Racquet Club are attempting to rejuvenate emo rock. While bands like American Football have floundered trying to relaunch themselves, and Sunny Day Real Estate are all but an echo in the background, it is refreshing to see a new band paving the way for another generation of the genre.
Their 2017 self-titled debut, produced by Alex Newport (Bloc Party, Frank Turner), comprised of songs ranging from the poppy Let Beauty Find You to more traditionally emo Head Full of Bees and succeeded in returning some joy to a genre gone stale.
2017 was a big year for Atlanta's Blis, who signed to Sargent House and released their first LP, 'No One Loves You'.

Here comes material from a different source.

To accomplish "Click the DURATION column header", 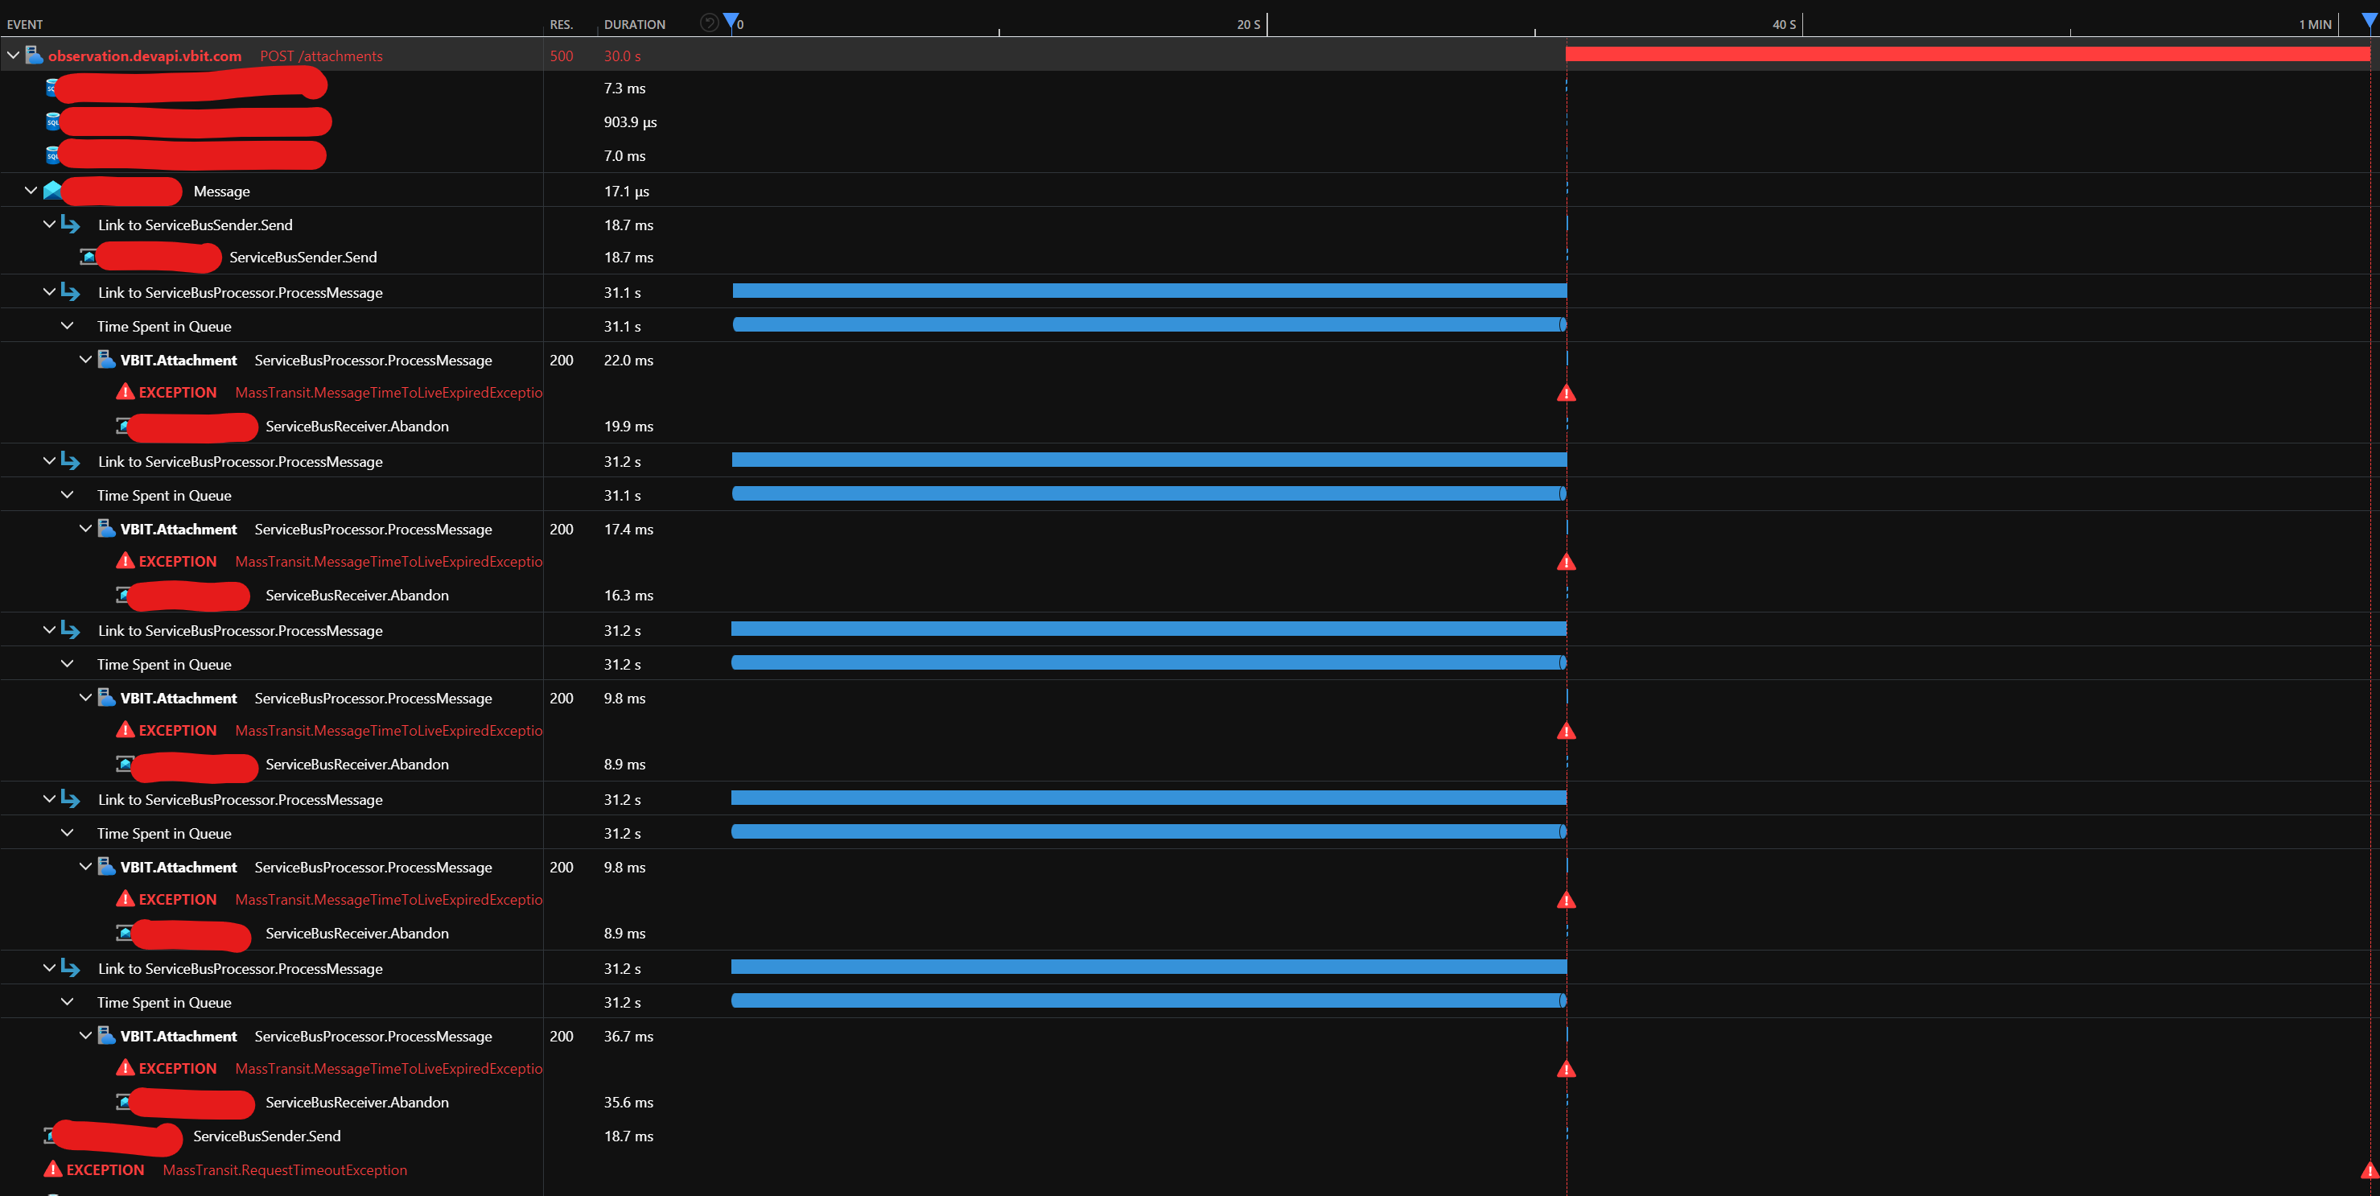I will pyautogui.click(x=635, y=24).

Blis manage to be uplifting yet harrowing, with the audacious lyrics penned by frontman Aaron Gossett taking on themes from parenthood to the struggles of his religious beliefs.

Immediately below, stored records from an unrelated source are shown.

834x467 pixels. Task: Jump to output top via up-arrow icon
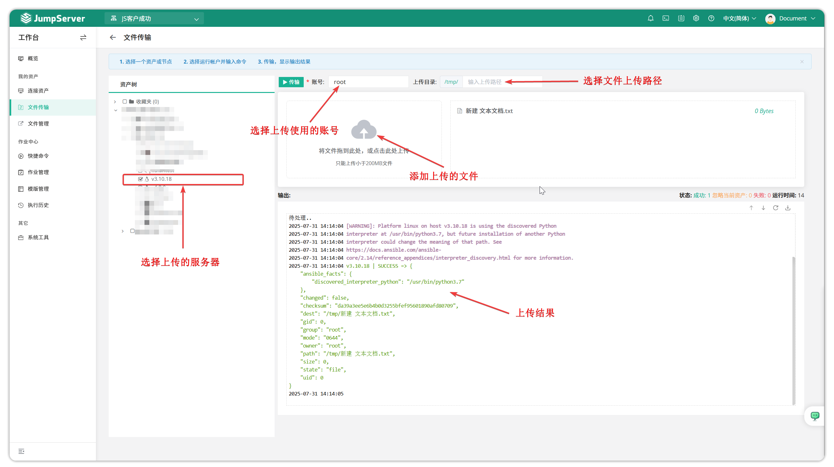coord(751,208)
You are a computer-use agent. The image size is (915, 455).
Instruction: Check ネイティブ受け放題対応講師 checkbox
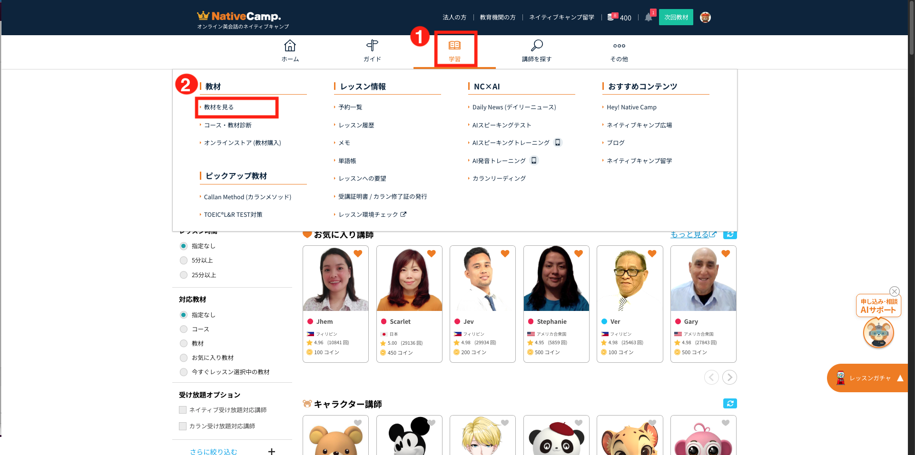click(x=183, y=410)
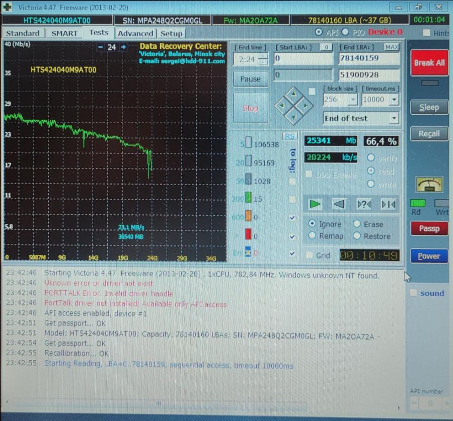
Task: Enable the Grid checkbox
Action: click(x=309, y=256)
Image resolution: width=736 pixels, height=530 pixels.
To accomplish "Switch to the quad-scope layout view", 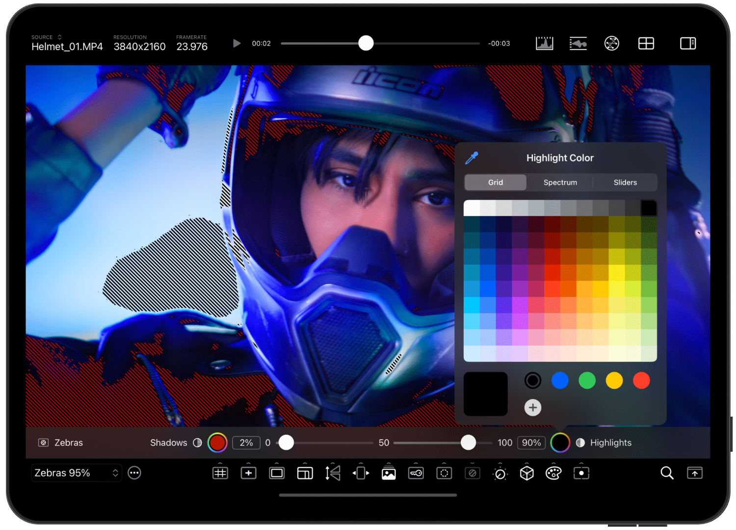I will coord(646,43).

Their mix of '90s alternative rock sounds with frenetic math rock riffs provide the perfect foundation for Gossett's effeminate vocals.

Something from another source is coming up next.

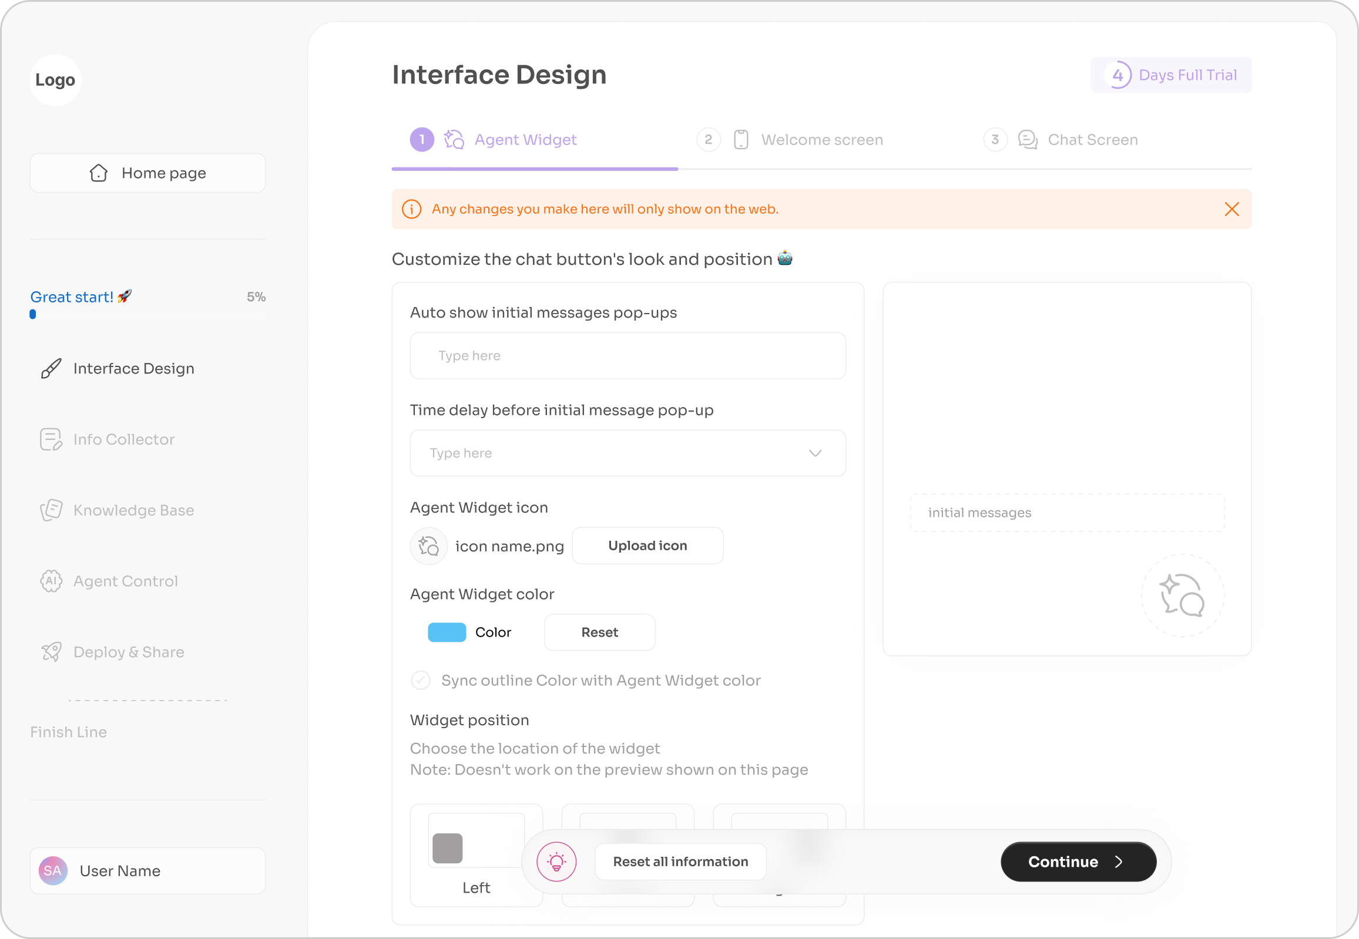Click the chat widget preview icon
This screenshot has height=939, width=1359.
click(1182, 595)
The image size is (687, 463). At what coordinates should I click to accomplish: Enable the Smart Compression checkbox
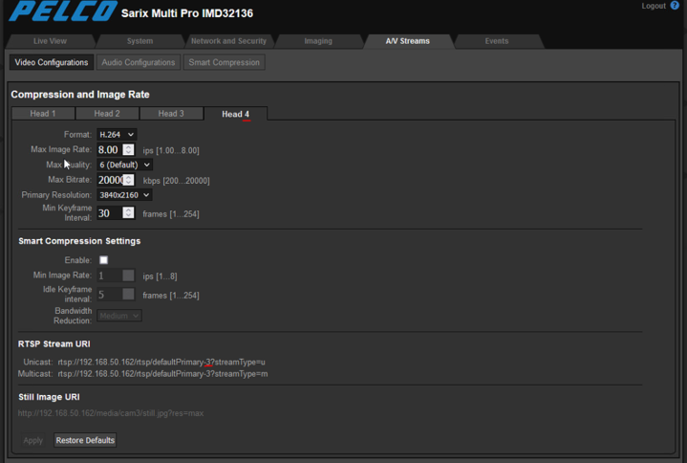[x=103, y=260]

Self-proclaimed emo sad boys, Mom Jeans are another band that are bringing the glory days of '90s alternative rock back to the fore, accompanied a serious brass section.
Frenetic drumming melds with thumping bass to form a solid foundation for mathy guitar riffs to sail above. It's a combination of sounds that fluctuates wildy, never staying in one place for too long.
With relatable pop punk style lyrics and delivery, serpentine riffs and more than a few surprise instrument additions thrown in, it's hard to not enjoy.
Who brought a violin to a math rock band and made it work? Chancer, apparently. The contrast between fervent drumming, intricate guitar riffs and delicate violin is something that you really have to listen to, to grasp.
Despite only being around since late 2016 and only releasing a smattering of singles, Chancer have earned a name for themselves thanks to their raucous live shows.
Yes, it was only a matter of time before an Irish band performed under the moniker of Chancer, but they've made a good first of it.